- _EXERCÍCIOS_
• a. As afirmações seguintes estão de acordo com o excerto do documento? Responda sim ou não a cada uma e cite as palavras do texto que o decidem.
(i) A Rússia é tradicionalmente representada por um urso.
(ii) Os chineses compraram ações privadas da EDP.
(iii) O dinheiro tem sempre nacionalidade.
• b. Responda com base no excerto do documento:
(i) Que animal representa tradicionalmente a Grã-Bretanha?
(ii) Em que lugar houve, durante séculos, uma presença residual?
(iii) Que tipo de regime governa o país investidor, segundo o texto?

- _EXCERTO DO DOCUMENTO_

A China é tradicionalmente representada por um dragão, como a Grã-Bretanha por um buldogue ou a Rússia por um urso. Lembro-me de em criança ter tido um mapa da Europa onde cada país era representado por um animal.
Depois de séculos duma presença residual em Macau, são os chineses que têm chegado paulatinamente a Portugal. Primeiro, invadiram o pais com lojas de produtos a preços que destroem toda a concorrência. Agora, com a compra das acções do estado na EDP, abrem o caminho a outras participações importantes na economia nacional, no acesso aos mercados europeus e aos países de língua portuguesa.
O dinheiro não tem cheiro e raramente tem nacionalidade. Acontece que esta é uma das ocasiões em que tem. Os investimentos dum país governado por uma ditadura de partido único, onde a nomenclatura é efectivamente uma classe oligárquica acima do povo, são mais do que investimentos de capital, são instrumentos de politica internacional.

- _DADOS DE ORIGEM_

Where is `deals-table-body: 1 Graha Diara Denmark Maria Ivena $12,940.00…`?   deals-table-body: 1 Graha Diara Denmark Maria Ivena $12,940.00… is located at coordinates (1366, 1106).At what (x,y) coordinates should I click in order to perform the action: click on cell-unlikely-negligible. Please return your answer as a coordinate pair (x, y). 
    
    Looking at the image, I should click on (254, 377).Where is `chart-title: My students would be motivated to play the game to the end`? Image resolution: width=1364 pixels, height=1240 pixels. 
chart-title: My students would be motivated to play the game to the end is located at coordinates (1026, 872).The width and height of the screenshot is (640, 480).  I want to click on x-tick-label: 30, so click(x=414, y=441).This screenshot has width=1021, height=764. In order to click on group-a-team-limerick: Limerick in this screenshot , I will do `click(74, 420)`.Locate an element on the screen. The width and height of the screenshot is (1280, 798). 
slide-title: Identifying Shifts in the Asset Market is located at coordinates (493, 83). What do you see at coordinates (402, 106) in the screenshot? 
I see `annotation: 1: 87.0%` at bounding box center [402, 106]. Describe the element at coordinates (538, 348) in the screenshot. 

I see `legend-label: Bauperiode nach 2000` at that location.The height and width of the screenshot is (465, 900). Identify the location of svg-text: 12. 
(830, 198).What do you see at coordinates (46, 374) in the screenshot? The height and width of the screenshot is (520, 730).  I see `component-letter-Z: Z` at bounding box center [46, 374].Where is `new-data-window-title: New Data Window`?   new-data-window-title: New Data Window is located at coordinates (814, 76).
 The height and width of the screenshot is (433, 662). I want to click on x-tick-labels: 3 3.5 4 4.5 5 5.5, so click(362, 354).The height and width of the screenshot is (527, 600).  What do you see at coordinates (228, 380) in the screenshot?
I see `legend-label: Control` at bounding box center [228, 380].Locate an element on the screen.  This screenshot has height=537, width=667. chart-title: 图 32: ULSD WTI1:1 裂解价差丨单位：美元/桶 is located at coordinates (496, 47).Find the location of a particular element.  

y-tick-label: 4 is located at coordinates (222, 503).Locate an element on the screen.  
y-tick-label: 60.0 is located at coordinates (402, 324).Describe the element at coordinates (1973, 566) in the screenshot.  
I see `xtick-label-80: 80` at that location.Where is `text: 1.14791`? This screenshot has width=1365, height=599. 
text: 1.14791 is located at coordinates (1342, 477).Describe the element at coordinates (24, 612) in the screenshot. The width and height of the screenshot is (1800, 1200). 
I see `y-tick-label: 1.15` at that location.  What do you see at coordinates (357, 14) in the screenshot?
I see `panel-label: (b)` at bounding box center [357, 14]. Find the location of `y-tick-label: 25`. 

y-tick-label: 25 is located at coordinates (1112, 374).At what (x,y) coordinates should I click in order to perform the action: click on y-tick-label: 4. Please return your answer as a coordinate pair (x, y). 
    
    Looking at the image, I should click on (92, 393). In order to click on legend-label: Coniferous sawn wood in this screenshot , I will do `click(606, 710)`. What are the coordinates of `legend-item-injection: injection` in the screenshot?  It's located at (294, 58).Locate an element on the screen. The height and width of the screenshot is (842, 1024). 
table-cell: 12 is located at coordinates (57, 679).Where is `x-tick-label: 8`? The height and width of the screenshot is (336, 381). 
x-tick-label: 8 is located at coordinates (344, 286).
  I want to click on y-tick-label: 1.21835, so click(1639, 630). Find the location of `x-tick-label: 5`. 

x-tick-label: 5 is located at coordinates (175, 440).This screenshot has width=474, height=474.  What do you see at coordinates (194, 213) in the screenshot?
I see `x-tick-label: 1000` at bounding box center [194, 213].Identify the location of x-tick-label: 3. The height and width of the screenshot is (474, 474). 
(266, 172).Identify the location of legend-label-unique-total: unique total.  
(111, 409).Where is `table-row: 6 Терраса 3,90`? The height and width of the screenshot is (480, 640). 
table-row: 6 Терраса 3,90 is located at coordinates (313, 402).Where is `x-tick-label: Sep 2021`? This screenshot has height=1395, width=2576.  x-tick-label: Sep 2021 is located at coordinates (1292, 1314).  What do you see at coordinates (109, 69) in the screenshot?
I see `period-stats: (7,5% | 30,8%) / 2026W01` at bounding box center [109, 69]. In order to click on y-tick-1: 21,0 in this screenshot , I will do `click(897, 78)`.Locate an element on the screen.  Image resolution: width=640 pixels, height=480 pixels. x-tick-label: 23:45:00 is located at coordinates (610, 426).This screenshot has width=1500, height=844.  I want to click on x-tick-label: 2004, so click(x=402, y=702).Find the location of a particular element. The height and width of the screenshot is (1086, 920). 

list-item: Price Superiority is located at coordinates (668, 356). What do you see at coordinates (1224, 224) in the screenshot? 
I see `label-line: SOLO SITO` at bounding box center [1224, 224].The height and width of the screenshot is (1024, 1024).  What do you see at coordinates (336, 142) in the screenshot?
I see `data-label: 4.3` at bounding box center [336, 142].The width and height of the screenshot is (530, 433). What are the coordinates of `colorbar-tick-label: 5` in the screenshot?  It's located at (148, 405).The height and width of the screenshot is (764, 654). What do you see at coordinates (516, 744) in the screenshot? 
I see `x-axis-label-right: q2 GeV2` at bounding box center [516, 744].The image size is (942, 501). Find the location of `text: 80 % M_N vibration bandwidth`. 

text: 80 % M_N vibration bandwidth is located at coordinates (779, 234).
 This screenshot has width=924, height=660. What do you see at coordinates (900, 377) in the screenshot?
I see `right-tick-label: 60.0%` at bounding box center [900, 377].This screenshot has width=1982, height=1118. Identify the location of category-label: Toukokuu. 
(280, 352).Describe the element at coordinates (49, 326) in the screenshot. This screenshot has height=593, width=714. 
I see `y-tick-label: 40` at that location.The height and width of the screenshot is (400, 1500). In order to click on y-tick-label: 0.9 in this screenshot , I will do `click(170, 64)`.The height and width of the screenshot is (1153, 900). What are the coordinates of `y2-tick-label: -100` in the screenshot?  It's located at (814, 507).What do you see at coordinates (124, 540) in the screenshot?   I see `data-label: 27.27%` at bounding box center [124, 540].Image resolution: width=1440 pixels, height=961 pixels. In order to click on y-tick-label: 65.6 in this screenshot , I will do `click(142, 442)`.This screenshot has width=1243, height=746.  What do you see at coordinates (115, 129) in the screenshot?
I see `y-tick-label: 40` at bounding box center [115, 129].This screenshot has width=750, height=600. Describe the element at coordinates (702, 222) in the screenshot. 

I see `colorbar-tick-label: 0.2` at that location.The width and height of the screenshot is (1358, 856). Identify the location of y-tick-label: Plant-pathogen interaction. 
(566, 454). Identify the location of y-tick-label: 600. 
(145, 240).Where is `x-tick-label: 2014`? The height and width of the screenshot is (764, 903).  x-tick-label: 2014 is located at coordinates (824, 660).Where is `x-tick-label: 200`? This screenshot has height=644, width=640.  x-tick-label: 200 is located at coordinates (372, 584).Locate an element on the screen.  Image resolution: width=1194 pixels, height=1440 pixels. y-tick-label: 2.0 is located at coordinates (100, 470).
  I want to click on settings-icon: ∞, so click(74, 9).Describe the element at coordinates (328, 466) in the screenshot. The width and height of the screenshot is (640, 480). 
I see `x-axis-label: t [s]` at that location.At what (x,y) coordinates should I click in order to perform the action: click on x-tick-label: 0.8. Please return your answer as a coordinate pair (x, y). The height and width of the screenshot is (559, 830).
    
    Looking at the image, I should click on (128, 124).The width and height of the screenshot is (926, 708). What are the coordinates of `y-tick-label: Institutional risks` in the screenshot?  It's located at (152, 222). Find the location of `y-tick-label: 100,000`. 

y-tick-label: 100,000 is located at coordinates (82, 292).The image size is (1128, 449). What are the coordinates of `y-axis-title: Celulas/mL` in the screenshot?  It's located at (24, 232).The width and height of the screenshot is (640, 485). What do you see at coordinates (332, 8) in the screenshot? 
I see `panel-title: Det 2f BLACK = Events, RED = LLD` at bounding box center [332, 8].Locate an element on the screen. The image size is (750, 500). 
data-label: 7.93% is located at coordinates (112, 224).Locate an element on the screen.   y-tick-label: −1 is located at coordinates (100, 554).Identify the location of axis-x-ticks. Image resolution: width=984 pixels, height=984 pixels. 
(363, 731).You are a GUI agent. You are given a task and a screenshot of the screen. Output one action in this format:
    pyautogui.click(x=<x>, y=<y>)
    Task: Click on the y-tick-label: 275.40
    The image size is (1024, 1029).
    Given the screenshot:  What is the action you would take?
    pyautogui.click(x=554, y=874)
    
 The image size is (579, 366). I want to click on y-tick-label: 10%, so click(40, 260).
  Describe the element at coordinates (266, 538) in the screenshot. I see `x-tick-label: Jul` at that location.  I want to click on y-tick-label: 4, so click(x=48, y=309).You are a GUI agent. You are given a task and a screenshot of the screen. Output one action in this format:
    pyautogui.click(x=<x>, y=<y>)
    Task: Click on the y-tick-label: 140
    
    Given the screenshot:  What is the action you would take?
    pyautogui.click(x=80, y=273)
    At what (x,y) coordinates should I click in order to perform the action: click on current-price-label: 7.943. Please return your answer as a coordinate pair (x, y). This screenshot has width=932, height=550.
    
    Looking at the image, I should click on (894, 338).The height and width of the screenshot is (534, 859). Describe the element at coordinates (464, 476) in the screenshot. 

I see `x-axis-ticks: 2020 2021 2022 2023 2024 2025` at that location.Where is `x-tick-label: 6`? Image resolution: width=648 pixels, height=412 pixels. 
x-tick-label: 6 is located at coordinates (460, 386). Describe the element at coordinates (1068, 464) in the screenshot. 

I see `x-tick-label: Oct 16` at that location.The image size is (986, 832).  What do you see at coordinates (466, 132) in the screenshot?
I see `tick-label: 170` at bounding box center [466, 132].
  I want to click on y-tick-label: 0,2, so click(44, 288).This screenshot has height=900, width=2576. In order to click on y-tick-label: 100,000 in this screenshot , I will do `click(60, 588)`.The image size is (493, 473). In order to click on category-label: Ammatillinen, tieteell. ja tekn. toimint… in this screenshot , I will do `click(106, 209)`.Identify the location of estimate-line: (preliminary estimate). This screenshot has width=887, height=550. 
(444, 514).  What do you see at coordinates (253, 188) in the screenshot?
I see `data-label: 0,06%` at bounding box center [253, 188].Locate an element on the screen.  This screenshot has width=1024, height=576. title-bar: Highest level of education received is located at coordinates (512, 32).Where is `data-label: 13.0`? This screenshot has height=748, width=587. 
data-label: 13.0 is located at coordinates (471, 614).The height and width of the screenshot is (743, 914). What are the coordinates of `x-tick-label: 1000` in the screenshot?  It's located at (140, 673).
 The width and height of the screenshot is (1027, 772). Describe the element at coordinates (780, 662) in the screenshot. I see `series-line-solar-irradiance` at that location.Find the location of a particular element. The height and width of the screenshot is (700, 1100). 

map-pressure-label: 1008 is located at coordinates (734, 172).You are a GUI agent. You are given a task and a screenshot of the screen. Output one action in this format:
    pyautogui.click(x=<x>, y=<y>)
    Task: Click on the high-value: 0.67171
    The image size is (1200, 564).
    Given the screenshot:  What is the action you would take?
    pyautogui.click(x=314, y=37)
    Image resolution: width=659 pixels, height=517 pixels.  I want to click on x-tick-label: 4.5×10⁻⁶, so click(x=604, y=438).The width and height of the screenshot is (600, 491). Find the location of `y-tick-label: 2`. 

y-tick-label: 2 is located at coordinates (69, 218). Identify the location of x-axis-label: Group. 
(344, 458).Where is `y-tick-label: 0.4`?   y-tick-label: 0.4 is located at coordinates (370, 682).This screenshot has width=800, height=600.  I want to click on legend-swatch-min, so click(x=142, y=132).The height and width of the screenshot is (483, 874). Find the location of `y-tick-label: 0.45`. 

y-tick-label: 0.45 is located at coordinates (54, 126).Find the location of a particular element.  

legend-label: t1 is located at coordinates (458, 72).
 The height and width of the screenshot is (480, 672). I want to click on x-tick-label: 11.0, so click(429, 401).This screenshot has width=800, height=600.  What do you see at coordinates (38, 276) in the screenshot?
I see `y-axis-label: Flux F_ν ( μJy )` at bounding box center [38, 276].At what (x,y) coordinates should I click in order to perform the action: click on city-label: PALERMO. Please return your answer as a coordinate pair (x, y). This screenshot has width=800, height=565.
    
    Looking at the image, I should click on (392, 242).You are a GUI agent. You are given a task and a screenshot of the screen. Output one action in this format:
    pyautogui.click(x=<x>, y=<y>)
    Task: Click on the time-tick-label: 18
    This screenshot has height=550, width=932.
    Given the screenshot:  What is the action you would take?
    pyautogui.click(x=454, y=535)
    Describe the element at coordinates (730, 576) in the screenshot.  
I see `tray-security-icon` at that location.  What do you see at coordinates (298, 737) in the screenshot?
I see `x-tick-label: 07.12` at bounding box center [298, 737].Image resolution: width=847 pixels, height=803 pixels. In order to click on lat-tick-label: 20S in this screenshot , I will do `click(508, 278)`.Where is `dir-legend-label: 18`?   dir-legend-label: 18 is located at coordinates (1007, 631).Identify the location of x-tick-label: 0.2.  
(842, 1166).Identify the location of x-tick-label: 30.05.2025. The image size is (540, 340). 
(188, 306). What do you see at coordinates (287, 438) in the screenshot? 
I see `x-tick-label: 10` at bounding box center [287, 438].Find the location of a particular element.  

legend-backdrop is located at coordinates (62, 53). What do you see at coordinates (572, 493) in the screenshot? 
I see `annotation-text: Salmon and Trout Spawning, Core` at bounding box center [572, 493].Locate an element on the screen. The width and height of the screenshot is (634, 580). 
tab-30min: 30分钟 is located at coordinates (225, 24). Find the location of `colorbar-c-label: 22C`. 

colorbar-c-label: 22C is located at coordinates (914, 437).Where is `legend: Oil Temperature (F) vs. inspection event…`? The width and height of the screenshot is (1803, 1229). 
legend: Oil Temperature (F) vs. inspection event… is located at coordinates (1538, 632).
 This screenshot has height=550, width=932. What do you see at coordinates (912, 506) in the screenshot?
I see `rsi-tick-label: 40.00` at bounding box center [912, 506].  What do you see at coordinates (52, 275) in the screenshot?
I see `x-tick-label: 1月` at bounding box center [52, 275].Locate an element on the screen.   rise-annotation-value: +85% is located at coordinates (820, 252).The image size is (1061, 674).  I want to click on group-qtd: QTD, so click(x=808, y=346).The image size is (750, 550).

- _RESPOSTAS DOS EXERCÍCIOS_
• a.
(i) Sim: «a Rússia por um urso»
(ii) Não: «a compra das acções do estado na EDP»
(iii) Não: «raramente tem nacionalidade»

• b.
(i) Um buldogue.
(ii) Em Macau.
(iii) Uma ditadura de partido único.